Un climat plus doux que la latitude ne le laisse croire
Malgré sa position extrême, Reykjavík n’est pas une capitale glaciale. Le Gulf Stream réchauffe ses côtes : moyenne annuelle autour de 5 °C, environ −0,5 °C en janvier et 11 °C en juillet. C’est plus doux qu’à Helsinki ou Moscou. Le record de froid, −24,5 °C, remonte au 21 janvier 1918 et ne s’est jamais reproduit.
Des jours et des nuits démesurés
La latitude joue surtout sur la lumière. Au solstice d’été, la ville connaît environ 21 heures de clarté, avec un crépuscule qui ne s’éteint jamais vraiment. Au solstice d’hiver, le soleil se traîne pour à peine 4 heures au-dessus de l’horizon. Ce contraste rythme toute la vie sociale islandaise.
Ce qui fait Reykjavík : monuments et repères
Cinq repères qui reviennent dans les quiz
Le point de repère
La cathédrale Hallgrímskirkja domine la ville depuis la colline de Skólavörðuholt. Visible de presque partout, sa silhouette de colonnes de basalte en fait le symbole visuel de Reykjavík, achevée en 1986 après près de quarante ans de chantier.
Hallgrímskirkja et Harpa
La cathédrale luthérienne Hallgrímskirkja, achevée en 1986 par l’architecte Guðjón Samúelsson, domine la ville avec ses 75 mètres et sa silhouette de colonnes de basalte. Son orgue Klais compte 5 275 tuyaux. En bord de mer, le centre culturel Harpa, inauguré en 2011, est célèbre pour sa façade de cristaux de verre conçue par l’artiste Olafur Eliasson.

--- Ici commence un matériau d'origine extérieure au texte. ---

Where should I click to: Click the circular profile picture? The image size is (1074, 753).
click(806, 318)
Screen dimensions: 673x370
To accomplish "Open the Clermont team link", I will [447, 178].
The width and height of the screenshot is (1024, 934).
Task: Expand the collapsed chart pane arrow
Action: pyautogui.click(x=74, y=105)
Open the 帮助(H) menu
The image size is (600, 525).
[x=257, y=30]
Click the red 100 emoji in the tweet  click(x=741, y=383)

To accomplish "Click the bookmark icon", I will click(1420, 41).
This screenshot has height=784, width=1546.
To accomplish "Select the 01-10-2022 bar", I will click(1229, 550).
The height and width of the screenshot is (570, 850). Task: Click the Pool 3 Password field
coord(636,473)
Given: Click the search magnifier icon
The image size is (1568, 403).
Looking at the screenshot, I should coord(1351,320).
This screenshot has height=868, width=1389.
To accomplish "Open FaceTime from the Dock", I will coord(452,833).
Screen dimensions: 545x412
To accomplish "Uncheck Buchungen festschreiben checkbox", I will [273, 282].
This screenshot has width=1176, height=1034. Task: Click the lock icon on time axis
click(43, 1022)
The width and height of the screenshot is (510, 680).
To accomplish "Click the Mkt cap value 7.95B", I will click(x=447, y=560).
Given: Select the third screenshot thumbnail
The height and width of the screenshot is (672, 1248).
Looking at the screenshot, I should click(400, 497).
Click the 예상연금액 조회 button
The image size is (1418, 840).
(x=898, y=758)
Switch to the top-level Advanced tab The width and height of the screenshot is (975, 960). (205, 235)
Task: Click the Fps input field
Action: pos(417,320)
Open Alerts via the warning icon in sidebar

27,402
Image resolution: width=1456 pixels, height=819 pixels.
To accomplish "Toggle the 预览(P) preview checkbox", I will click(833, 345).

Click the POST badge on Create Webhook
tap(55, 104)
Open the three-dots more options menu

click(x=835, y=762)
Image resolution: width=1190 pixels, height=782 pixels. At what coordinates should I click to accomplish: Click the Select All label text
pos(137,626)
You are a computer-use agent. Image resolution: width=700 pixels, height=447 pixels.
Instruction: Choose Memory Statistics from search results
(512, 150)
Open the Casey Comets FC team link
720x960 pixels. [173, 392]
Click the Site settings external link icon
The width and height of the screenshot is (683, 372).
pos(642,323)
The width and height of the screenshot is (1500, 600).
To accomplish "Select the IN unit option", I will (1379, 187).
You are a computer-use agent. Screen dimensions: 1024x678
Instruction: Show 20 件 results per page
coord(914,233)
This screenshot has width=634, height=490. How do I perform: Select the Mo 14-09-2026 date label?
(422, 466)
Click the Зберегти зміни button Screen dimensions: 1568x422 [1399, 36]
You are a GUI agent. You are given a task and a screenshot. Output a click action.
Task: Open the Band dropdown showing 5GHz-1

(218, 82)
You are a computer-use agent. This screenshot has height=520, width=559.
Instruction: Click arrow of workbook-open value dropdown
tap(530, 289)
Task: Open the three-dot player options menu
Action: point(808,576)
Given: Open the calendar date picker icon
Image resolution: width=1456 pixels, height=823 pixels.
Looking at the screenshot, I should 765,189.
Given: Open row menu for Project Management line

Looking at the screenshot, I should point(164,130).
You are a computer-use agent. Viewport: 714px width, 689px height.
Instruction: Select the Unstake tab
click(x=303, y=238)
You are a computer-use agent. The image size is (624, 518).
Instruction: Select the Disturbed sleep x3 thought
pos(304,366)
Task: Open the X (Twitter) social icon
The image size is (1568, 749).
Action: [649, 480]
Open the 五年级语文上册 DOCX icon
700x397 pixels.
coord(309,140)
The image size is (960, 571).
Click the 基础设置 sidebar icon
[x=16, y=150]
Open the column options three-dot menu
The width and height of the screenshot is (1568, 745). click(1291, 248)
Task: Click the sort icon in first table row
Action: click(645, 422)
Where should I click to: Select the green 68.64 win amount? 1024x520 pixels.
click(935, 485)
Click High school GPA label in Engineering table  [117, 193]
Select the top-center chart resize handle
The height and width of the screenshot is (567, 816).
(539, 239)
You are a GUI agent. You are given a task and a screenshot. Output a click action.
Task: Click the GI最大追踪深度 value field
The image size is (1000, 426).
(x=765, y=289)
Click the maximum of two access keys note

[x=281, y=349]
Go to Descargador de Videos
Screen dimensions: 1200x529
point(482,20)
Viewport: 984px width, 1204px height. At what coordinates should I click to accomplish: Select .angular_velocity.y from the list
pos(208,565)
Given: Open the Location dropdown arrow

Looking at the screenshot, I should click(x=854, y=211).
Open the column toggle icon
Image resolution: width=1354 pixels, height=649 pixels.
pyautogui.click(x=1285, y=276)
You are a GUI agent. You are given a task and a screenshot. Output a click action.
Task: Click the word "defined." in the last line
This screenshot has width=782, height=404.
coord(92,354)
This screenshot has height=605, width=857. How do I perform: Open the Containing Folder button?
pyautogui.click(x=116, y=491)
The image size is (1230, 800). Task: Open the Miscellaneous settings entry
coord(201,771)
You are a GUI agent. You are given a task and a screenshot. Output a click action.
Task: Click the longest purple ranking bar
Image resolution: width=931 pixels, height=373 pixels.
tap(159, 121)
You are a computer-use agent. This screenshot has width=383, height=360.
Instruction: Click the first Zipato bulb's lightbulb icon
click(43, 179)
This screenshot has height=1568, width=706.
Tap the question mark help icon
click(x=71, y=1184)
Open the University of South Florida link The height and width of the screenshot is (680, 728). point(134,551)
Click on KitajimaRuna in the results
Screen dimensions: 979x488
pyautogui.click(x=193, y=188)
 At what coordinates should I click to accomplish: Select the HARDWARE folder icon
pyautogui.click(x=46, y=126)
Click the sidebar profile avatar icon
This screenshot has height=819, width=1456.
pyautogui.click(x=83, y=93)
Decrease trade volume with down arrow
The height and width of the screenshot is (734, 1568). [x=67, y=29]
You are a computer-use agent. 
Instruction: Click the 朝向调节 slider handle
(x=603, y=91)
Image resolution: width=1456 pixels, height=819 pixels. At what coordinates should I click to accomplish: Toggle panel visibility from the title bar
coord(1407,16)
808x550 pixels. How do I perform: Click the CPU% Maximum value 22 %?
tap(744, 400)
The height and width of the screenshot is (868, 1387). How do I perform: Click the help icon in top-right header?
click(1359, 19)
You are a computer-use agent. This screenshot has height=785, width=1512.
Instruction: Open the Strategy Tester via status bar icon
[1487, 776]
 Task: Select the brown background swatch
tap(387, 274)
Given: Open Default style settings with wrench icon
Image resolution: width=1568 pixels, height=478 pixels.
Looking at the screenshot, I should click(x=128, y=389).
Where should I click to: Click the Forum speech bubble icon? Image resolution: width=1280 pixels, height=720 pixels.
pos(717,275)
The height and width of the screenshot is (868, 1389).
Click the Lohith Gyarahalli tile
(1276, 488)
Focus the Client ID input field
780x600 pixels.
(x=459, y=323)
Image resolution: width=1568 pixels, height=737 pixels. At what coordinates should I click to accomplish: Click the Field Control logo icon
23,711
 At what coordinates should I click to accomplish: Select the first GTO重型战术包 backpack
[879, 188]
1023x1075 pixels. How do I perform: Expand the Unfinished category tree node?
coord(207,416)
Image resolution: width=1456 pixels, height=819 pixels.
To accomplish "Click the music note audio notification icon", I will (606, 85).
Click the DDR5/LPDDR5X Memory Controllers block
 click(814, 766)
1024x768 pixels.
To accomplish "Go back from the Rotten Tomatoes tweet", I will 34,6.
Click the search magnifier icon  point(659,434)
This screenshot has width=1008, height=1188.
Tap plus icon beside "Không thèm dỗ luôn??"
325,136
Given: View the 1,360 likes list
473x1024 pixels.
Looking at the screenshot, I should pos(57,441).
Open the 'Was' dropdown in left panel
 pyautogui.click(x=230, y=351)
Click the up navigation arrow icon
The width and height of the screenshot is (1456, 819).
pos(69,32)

La maison Höfði et la fin de la Guerre froide
Les 11 et 12 octobre 1986, la maison Höfði, petite villa de 1909 sur le front de mer, accueille le sommet entre Ronald Reagan et Mikhaïl Gorbatchev. Le sommet n’aboutit à aucun accord signé, mais ouvre la voie au traité INF de 1987 sur les forces nucléaires intermédiaires. Beaucoup d’historiens y voient le point de bascule symbolique vers la fin de la Guerre froide. Reykjavík entre ainsi dans l’histoire diplomatique mondiale.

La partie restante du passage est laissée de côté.